Determine the sample standard deviation of the differences:

\({s_d} = \sqrt {\frac{{{{( - 1 - 5.8333)}^2} + \ldots + {{( - 9 - 5.8333)}^2}}}{{6 - 1}}} \approx 19.6918\)

Determine the value of the test statistic:

\(t = \frac{{\bar d - d}}{{{s_d}/\sqrt n }} = \frac{{5.8333 - 0}}{{19.6918/\sqrt 6 }} \approx 0.726\)

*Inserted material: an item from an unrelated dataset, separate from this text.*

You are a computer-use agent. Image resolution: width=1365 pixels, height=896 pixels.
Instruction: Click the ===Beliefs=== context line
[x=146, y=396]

The\({\rm{P}}\)-value is the probability of obtaining the value of the test statistic, or a value more extreme, assuming that the null hypothesis is true. The Pvalue is the number (or interval) in the column title of the Student's T distribution in the appendix containing the t-value in the row \(df = n - 1 = 6 - 1 = 5\) :

\(P > 2 \times 0.10 = 0.20\)If the P-value is less than the significance level, reject the null hypothesis.

\(P > 0.05 \Rightarrow {\rm{ Fail to reject }}{H_0}\)

There is not sufficient evidence to support the claim that there was any change in the mean number of crashes before and after the addition of distance information on the signs.

We will determine a\(95\% \) prediction interval. Other confidence levels can be determined similarly.

\(c = 95\% = 0.95\)

Determine the difference in value of each pair.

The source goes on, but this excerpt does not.